Difficile médiation togolaise : Ni la Cédéao ni le Mali ne veulent perdre la face

Chacune des parties éprouve l’ardent désir de convertir de force l’autre à ses idées, éloignant de plus en plus les chances d’un compromis.

La médiation togolaise, considérée par beaucoup comme celle de la dernière chance, va buter sur la dure réalité de divergences difficilement surmontables sur fond d’influences françaises sur la Communauté économique des Etats de l’Afrique de l’ouest (Cédéao). Ni celle-ci ni le Mali ne veulent perdre la face dans une crise qui a éclaté le 9 janvier dernier avec les lourdes sanctions économiques et financières. C’est là tout le problème et la raison principale pour laquelle le conflit est appelé à durer. Or, le travail du médiateur est de trouver une entente qu’on appelle «gagnante-gagnante» pour chacune des parties. Une telle entente permet ainsi aux deux parties de régler le litige puisqu’elles sortiront toutes les deux gagnantes du conflit en préservant les apparences.

Les discussions entre les deux parties ont pris alors la forme curieuse d’un dialogue de sourds, lors duquel chacun reste prisonnier de sa propre logique. Le Mali s’est lancé dans un récit qui a revêtu pratiquement les allures d’un monologue, dans la mesure où son paquet de réformes politiques et institutionnelles et son souci de reprendre le contrôle sur une grande partie du territoire national logés dans un calendrier incompressible de deux ans supplémentaires de transition se sont avéré des grains de sable glissés dans les rouages du dialogue et sapant les conditions de possibilité de ce dernier, comme s’il n’y avait pas de terrain d’entente possible.  « Nous avons réitéré notre volonté d’œuvrer pour aller vers une sortie de crise, aller vers des élections crédibles au Mali.  Le Mali a fait beaucoup de concessions. Le gouvernement du Mali estime qu’il faille considérer une période de 24 mois pour revenir à un ordre constitutionnel », a précisé le ministre des Affaires étrangères, Abdoulaye Diop.

 Le poids des émotions

D’aucuns ont relevé la contradiction dans la démarche.  En effet, les déclarations officielles de manipulation de la Cédéao par des puissances extérieures ne font pas bon ménage avec une nouvelle séquence de médiation. Certes, le retournement de veste du Togo après avoir voté ces sanctions a fortement ému Bamako. Mais les émotions font prendre de mauvaises décisions. L’argumentaire est bâti sur le postulat que les chefs d’Etat ne vont pas s’affranchir de la tutelle française. Nombre d’entre eux se maintiennent au pouvoir ou sont en voie de l’être avec la bénédiction de Paris. Et Emmanuel Macron qui n’a plus rien à perdre devient dangereux, donc trop tard pour s’entendre rapidement avec lui.
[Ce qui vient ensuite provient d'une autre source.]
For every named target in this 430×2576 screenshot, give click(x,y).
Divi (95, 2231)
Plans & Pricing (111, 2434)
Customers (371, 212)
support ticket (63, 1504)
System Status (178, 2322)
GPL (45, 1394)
En somme, il est encore temps de laisser l’émotion de côté et d’agir avec une stratégie réfléchie qui est de sortir de la Cédéao et du franc CFA. Ou retourner au statu quo ante avec le risque majeur pour la transition de perdre pour de bon le soutien populaire.

A contrario, a circulé la thèse d’un isolationnisme aux dommages difficilement réparables. L’honneur et le nationalisme sont importants, mais il y a des gens qui en subissent les conséquences. La crise ouverte a besoin d’un médiateur. Les dirigeants maliens doivent tenter de trouver des solutions pour résoudre le conflit avant qu’il ne soit trop tard. Cette médiation est née sur la ruine du dialogue Mali –Cédéao. Donc d’avis avec Abdoulaye Diop que « nos échanges avec le Togo sont importants et enrichissants. Le Togo a une approche mesurée, équilibrée et constructive par rapport à la gestion des processus de transition »

De son côté, Robert Dussey a déclaré que « le Togo se tient prêt à accompagner le Mali aux plans politique et sécuritaire en vue de la restauration de l’ordre constitutionnel, de la paix, de la stabilité et de l’intégrité de son territoire ».

La Cédéao a imposé le 9 janvier, des sanctions contre le Mali, après son refus de s’engager pour rendre le pouvoir aux civils dans un délai de 18 mois.